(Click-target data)
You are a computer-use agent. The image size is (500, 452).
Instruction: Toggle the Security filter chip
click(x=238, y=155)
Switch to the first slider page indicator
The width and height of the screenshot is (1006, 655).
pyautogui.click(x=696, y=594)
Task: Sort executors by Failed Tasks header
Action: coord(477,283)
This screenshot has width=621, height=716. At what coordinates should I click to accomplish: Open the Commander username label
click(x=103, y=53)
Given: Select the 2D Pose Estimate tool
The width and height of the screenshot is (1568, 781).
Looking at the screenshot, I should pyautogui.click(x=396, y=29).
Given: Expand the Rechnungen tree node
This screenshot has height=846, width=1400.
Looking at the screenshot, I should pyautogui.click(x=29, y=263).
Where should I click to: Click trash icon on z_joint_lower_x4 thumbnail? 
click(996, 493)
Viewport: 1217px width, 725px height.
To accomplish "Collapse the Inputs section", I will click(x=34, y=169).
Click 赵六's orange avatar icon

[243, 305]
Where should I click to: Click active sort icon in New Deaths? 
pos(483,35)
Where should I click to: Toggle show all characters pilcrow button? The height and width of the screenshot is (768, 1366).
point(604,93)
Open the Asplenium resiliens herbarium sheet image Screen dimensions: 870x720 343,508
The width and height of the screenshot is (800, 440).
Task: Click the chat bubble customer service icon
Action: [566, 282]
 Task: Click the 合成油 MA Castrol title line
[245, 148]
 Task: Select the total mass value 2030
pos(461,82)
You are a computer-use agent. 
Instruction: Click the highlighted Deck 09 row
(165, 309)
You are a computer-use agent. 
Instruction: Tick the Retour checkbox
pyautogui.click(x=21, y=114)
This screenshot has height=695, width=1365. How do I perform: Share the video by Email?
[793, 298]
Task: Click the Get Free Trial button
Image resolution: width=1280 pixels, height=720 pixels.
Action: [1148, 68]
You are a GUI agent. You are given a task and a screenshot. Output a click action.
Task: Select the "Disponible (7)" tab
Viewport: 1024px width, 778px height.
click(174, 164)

*WRITTEN REQUEST:*
Write out the material again, swapping every "Where should I click to" for "Where do I click to" and leaving everything else unchanged.

*ANSWER FOR THIS EXERCISE:*
You are a computer-use agent. The image size is (500, 452).
Instruction: Toggle the Security filter chip
click(x=238, y=155)
Switch to the first slider page indicator
The width and height of the screenshot is (1006, 655).
pyautogui.click(x=696, y=594)
Task: Sort executors by Failed Tasks header
Action: coord(477,283)
This screenshot has width=621, height=716. At what coordinates should I click to accomplish: Open the Commander username label
click(x=103, y=53)
Given: Select the 2D Pose Estimate tool
The width and height of the screenshot is (1568, 781).
Looking at the screenshot, I should pyautogui.click(x=396, y=29).
Given: Expand the Rechnungen tree node
This screenshot has height=846, width=1400.
Looking at the screenshot, I should pyautogui.click(x=29, y=263).
Where do I click to: Click trash icon on z_joint_lower_x4 thumbnail? 
click(996, 493)
Viewport: 1217px width, 725px height.
To accomplish "Collapse the Inputs section", I will click(x=34, y=169).
Click 赵六's orange avatar icon

[243, 305]
Where do I click to: Click active sort icon in New Deaths? 
pos(483,35)
Where do I click to: Toggle show all characters pilcrow button? The height and width of the screenshot is (768, 1366).
point(604,93)
Open the Asplenium resiliens herbarium sheet image Screen dimensions: 870x720 343,508
The width and height of the screenshot is (800, 440).
Task: Click the chat bubble customer service icon
Action: [566, 282]
 Task: Click the 合成油 MA Castrol title line
[245, 148]
 Task: Select the total mass value 2030
pos(461,82)
You are a computer-use agent. 
Instruction: Click the highlighted Deck 09 row
(165, 309)
You are a computer-use agent. 
Instruction: Tick the Retour checkbox
pyautogui.click(x=21, y=114)
This screenshot has height=695, width=1365. How do I perform: Share the video by Email?
[793, 298]
Task: Click the Get Free Trial button
Image resolution: width=1280 pixels, height=720 pixels.
Action: [1148, 68]
You are a GUI agent. You are given a task and a screenshot. Output a click action.
Task: Select the "Disponible (7)" tab
Viewport: 1024px width, 778px height.
click(174, 164)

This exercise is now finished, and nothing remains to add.